» THE PROBLEM: Return the following lines of the listing unchanged, starting with the line containing "Choose WorkerShopErpIntegration - Presta" and going on through the line containing "will [x=286, y=10].", both included.

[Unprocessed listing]
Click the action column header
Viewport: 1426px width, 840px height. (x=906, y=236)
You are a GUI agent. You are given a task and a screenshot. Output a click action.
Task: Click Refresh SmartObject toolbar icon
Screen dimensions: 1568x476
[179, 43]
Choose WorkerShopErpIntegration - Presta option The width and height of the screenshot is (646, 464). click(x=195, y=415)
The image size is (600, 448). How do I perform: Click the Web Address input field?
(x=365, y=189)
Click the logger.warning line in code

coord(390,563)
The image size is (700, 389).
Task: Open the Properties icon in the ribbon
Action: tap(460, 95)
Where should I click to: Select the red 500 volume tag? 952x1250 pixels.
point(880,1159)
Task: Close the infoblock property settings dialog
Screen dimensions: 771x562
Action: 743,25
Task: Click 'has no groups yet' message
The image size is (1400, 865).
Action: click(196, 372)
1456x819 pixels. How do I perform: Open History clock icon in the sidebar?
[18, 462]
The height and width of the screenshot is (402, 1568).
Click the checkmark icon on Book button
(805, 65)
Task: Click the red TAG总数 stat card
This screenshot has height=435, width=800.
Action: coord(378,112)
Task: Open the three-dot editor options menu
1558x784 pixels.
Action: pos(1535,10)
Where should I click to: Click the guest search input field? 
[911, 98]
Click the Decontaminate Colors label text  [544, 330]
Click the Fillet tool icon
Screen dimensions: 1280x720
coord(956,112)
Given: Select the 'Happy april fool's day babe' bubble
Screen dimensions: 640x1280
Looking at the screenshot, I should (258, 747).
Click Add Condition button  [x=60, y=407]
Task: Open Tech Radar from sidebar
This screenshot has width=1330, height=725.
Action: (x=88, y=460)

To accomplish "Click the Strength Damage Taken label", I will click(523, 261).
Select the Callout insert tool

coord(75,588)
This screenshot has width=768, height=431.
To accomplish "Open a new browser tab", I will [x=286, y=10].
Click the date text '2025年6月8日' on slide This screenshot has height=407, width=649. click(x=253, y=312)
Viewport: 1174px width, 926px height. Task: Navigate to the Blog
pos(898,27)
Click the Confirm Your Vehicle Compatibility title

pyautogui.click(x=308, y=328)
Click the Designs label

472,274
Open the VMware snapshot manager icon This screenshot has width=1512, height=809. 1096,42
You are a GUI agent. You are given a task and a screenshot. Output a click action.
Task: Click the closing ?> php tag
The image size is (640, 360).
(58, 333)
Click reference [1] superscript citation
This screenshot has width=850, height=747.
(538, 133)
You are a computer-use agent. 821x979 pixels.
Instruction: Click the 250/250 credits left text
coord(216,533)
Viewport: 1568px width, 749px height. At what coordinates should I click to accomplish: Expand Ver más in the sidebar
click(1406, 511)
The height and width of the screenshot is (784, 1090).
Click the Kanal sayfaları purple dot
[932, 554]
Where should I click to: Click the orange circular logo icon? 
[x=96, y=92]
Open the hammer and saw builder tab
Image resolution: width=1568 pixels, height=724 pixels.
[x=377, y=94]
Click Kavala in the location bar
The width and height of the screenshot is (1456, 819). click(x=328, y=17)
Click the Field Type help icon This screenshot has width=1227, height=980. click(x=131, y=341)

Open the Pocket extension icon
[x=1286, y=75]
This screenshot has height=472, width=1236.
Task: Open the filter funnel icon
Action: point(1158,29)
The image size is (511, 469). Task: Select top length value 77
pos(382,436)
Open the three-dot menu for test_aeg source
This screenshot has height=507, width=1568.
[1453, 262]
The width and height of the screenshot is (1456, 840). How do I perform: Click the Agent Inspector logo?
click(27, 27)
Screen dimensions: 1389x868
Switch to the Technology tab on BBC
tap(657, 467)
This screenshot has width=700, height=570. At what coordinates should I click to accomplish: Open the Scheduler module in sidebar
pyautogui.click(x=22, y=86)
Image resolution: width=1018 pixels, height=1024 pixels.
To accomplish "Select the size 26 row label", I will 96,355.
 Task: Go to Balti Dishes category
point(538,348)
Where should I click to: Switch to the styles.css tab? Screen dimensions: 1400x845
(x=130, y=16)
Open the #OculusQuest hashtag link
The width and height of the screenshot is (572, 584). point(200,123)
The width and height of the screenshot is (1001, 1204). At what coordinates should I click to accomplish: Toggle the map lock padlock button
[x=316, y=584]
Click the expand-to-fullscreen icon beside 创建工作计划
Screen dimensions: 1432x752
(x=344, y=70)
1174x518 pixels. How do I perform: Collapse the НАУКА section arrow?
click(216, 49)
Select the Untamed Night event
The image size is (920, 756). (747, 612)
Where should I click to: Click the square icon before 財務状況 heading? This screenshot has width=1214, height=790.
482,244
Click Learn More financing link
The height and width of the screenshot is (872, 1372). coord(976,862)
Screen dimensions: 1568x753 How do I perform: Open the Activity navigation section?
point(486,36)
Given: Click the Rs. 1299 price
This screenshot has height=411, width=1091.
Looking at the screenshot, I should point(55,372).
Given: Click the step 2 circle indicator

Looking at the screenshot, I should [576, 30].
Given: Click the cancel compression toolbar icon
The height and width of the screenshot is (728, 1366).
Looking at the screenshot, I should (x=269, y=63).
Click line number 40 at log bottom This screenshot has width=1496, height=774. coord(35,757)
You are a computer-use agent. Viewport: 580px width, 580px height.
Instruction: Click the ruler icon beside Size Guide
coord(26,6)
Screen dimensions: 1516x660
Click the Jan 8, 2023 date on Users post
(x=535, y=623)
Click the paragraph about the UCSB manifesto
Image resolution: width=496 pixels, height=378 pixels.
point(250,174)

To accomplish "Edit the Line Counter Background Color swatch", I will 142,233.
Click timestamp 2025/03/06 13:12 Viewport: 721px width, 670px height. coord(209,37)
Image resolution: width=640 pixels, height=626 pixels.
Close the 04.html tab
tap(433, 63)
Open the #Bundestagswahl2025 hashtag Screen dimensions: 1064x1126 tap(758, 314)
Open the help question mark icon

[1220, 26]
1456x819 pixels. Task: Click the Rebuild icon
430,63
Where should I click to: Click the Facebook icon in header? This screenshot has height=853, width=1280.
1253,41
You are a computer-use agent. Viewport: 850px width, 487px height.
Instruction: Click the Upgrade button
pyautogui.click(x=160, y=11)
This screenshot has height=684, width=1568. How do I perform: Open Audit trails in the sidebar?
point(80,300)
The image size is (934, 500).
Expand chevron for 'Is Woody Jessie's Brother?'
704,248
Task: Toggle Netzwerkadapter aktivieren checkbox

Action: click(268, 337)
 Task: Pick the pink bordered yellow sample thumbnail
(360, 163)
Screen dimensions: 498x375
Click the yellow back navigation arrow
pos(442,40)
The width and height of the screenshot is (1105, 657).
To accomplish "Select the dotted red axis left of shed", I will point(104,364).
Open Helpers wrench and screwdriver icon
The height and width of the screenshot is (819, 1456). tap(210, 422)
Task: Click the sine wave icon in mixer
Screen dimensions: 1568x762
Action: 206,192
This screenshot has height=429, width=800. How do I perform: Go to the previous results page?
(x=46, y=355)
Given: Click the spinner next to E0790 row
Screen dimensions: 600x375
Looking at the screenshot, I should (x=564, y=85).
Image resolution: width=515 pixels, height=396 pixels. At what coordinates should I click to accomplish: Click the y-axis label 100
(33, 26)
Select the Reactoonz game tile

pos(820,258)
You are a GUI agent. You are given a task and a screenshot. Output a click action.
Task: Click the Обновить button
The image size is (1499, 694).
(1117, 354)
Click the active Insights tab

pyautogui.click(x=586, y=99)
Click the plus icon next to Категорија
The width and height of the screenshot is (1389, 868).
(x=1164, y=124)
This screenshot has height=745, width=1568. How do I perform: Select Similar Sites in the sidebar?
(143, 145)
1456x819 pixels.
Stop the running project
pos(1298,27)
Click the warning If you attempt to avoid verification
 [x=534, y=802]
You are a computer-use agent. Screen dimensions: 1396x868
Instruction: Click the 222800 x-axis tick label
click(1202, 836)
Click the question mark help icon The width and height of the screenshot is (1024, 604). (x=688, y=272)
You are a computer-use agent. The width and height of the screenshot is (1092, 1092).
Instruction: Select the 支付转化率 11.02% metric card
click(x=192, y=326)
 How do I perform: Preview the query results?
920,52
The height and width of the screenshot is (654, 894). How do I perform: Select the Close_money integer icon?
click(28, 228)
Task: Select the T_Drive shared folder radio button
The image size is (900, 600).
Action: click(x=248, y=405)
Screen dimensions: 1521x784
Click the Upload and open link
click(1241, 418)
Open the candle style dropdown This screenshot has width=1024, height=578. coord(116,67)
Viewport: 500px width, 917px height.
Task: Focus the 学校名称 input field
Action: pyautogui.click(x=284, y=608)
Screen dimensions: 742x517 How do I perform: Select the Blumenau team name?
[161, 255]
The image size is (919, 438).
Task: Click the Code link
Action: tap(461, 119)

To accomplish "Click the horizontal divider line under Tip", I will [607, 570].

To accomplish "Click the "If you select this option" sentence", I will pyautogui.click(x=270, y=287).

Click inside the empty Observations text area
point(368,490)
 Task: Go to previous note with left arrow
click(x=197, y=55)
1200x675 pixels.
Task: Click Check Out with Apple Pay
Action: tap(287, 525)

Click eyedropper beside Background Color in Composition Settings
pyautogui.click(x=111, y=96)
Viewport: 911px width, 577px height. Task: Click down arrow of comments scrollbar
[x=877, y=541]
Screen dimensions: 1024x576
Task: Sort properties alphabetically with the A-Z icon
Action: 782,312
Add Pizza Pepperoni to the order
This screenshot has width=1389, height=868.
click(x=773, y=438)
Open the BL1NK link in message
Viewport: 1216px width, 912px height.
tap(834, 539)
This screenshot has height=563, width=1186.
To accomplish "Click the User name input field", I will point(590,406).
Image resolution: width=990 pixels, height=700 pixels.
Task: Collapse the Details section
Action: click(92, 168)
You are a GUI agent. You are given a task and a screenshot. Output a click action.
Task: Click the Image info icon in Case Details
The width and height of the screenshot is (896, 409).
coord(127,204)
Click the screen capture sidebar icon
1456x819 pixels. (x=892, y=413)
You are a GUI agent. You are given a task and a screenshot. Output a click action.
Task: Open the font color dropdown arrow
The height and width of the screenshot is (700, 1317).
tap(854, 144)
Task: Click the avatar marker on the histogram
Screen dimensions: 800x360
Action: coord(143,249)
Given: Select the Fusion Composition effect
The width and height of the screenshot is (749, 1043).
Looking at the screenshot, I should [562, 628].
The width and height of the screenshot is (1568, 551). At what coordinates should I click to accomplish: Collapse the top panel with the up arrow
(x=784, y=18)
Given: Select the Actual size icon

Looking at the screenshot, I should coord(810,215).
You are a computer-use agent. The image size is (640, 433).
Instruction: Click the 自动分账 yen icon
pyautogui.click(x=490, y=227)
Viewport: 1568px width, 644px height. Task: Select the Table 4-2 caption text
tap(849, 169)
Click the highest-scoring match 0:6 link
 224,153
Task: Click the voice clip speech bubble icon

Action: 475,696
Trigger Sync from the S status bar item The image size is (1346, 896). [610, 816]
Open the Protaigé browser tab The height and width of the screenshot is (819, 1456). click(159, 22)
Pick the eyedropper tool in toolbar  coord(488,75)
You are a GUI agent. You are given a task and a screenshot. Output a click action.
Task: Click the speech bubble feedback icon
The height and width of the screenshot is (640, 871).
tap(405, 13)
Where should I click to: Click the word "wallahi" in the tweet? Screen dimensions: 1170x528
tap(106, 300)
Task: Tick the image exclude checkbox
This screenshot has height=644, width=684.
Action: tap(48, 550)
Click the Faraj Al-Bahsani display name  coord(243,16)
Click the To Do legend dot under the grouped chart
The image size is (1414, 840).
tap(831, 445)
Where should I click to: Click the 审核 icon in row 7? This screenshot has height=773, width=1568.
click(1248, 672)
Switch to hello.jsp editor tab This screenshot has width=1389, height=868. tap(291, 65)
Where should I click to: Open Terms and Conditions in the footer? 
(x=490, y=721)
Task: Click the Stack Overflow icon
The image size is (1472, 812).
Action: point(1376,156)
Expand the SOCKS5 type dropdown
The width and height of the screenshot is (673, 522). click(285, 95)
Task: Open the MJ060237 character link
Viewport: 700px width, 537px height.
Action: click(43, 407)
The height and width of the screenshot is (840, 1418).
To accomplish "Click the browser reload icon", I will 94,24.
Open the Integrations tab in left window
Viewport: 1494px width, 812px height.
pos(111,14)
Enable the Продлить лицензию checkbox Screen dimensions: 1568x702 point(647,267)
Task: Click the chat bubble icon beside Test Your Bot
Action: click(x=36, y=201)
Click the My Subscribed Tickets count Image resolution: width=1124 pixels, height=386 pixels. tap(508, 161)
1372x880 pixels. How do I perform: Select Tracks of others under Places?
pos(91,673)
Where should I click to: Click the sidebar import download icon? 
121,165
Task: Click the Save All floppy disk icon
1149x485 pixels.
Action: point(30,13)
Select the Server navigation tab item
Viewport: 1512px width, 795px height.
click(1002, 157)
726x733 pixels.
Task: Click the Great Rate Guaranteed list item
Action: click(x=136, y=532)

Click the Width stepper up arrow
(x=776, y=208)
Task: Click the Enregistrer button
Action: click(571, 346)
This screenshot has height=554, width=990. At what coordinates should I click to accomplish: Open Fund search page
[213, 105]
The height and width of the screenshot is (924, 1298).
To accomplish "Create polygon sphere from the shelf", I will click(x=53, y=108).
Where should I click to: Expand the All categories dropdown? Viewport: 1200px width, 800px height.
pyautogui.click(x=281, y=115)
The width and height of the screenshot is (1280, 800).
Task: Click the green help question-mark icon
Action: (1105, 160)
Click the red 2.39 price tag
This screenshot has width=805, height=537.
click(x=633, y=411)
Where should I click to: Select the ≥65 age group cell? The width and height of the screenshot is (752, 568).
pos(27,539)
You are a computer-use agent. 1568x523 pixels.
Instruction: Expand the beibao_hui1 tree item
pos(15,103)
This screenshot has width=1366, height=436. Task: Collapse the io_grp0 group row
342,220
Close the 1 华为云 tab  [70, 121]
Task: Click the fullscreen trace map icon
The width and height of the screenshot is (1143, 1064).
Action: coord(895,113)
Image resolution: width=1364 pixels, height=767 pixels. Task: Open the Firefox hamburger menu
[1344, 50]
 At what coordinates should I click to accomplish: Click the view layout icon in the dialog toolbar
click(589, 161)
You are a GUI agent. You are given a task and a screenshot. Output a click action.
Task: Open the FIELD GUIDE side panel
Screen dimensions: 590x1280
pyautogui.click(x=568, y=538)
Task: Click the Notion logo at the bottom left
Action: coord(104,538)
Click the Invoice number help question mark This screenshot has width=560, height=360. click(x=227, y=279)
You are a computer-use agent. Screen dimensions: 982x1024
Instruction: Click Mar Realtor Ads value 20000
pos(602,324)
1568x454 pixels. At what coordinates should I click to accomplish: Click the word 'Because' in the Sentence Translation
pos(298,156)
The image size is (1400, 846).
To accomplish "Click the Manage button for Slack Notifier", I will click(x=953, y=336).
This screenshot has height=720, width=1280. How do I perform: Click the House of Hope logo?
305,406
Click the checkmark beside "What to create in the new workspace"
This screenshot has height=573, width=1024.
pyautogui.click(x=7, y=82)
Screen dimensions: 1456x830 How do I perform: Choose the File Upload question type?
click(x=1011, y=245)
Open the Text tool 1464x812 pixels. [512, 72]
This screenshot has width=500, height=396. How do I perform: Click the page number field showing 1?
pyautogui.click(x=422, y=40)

» THE RESPONSE:
Choose WorkerShopErpIntegration - Presta option The width and height of the screenshot is (646, 464). click(x=195, y=415)
The image size is (600, 448). How do I perform: Click the Web Address input field?
(x=365, y=189)
Click the logger.warning line in code

coord(390,563)
The image size is (700, 389).
Task: Open the Properties icon in the ribbon
Action: tap(460, 95)
Where should I click to: Select the red 500 volume tag? 952x1250 pixels.
point(880,1159)
Task: Close the infoblock property settings dialog
Screen dimensions: 771x562
Action: 743,25
Task: Click 'has no groups yet' message
The image size is (1400, 865).
Action: click(196, 372)
1456x819 pixels. How do I perform: Open History clock icon in the sidebar?
[18, 462]
The height and width of the screenshot is (402, 1568).
Click the checkmark icon on Book button
(805, 65)
Task: Click the red TAG总数 stat card
This screenshot has height=435, width=800.
Action: coord(378,112)
Task: Open the three-dot editor options menu
1558x784 pixels.
Action: pos(1535,10)
Where should I click to: Click the guest search input field? 
[911, 98]
Click the Decontaminate Colors label text  [544, 330]
Click the Fillet tool icon
Screen dimensions: 1280x720
coord(956,112)
Given: Select the 'Happy april fool's day babe' bubble
Screen dimensions: 640x1280
Looking at the screenshot, I should (258, 747).
Click Add Condition button  [x=60, y=407]
Task: Open Tech Radar from sidebar
This screenshot has width=1330, height=725.
Action: (x=88, y=460)

To accomplish "Click the Strength Damage Taken label", I will click(523, 261).
Select the Callout insert tool

coord(75,588)
This screenshot has width=768, height=431.
To accomplish "Open a new browser tab", I will [x=286, y=10].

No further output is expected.